A senior student named Jurnee said racism became “utterly impossible” to ignore the week of the election.
“From 8:30 to 2:30, all week, being in school felt like a nightmare. What the Black students and Miss Bella had to deal with that week had nothing to do with politics,” she said. “That week, [being] stormed, being called the N-word…Being shunned, all because you were Black became the normal.”
Another student named Alexander shared how he has seen “slurs scrawled across the walls of our bathrooms” along with hateful and “violent rhetoric used toward Miss Bella and our club.”
The Beverly Hills Unified School District said, “We remain deeply committed to upholding a secure and conscientious setting where students can responsibly and considerately engage in the democratic process.”
However, the district is investigating the racist claims, including alleged evidence of a cell phone from a student posted on social media. In the recording, Ivory can allegedly be heard saying, “If anything happens to me at this school, my family will come for your families. If anything happens to my son, I will come for your families.”

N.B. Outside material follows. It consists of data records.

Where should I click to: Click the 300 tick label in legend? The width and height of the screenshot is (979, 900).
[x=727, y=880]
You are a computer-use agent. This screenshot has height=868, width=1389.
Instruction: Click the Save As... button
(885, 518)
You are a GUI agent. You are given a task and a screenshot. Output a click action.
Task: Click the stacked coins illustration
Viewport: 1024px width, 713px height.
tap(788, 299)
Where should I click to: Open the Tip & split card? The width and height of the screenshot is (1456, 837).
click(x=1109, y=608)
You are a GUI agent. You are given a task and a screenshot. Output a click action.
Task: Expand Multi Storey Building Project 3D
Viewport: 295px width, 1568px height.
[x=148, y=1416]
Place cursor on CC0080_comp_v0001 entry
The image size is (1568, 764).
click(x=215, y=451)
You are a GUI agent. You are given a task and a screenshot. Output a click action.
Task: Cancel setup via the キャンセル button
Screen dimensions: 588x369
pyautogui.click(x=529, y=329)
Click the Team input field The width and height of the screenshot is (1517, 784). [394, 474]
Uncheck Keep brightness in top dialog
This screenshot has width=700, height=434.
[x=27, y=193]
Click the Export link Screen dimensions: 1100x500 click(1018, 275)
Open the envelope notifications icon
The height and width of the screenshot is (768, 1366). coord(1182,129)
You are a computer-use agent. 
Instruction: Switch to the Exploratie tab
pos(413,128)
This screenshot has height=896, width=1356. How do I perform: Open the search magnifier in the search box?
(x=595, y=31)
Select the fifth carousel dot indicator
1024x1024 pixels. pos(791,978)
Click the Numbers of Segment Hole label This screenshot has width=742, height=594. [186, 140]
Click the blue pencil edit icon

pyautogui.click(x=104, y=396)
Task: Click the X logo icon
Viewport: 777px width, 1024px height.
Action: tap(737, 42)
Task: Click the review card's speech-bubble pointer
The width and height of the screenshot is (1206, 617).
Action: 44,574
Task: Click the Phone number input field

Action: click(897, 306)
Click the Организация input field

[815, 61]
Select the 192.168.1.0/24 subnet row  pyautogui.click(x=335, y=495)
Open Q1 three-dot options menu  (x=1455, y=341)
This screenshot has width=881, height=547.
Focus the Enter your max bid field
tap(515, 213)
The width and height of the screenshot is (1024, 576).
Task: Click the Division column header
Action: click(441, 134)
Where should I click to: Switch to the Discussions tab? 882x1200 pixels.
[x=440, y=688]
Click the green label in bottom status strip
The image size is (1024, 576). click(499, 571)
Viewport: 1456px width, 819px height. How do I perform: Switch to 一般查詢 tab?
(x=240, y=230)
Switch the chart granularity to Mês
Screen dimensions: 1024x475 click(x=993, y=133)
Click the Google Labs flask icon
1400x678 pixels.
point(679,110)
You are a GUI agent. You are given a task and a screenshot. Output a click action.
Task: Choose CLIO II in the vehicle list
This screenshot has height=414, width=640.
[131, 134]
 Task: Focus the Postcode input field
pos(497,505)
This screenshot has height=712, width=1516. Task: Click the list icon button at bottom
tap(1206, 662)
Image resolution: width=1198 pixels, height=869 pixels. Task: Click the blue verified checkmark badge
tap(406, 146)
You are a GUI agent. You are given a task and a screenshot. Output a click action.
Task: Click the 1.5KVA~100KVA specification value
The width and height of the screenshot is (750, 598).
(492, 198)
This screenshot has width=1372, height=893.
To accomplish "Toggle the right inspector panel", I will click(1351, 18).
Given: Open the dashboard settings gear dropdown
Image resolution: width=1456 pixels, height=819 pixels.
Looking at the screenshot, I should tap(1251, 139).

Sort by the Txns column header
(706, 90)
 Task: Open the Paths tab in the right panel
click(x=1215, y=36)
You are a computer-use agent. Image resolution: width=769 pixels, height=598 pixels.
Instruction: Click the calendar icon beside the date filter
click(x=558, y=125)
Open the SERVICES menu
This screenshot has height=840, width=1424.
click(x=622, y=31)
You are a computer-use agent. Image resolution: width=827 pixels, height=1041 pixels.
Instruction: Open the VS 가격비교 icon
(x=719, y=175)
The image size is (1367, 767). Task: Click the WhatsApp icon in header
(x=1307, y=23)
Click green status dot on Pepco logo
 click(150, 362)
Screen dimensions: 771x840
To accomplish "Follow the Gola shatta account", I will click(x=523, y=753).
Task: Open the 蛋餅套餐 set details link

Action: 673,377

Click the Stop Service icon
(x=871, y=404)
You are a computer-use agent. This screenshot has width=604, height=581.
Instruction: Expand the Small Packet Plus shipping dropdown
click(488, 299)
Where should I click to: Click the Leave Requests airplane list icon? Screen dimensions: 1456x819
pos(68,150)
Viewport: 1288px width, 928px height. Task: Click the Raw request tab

Ivory, who has yet to return to class, claims the alleged recording was edited and says her message wasn’t a threat but was essential, “saying my family is going to come after [any] family that hurts me, kills me whatever, legally, not physically.”
According to Beverly Press, Joanie Garratt, who became a substitute teacher after entering retirement, was terminated on Nov. 13 for expressing being “disheartened” by the acts of the mob, which “specifically targeted the class where the Black Student Union was meeting.”
“Some students arrived at school truly upset and even crying only to be bullied later by their classmates,” Garratt wrote. “And don’t blame the administration for this. They are dealing with it. This comes from their leader, His Majesty, King.”
Principal Drew Stewart said such events would be prohibited in the future.“Students may not assemble, create moving mobs or form circles to shout, jump and physically contact others,” the memo read.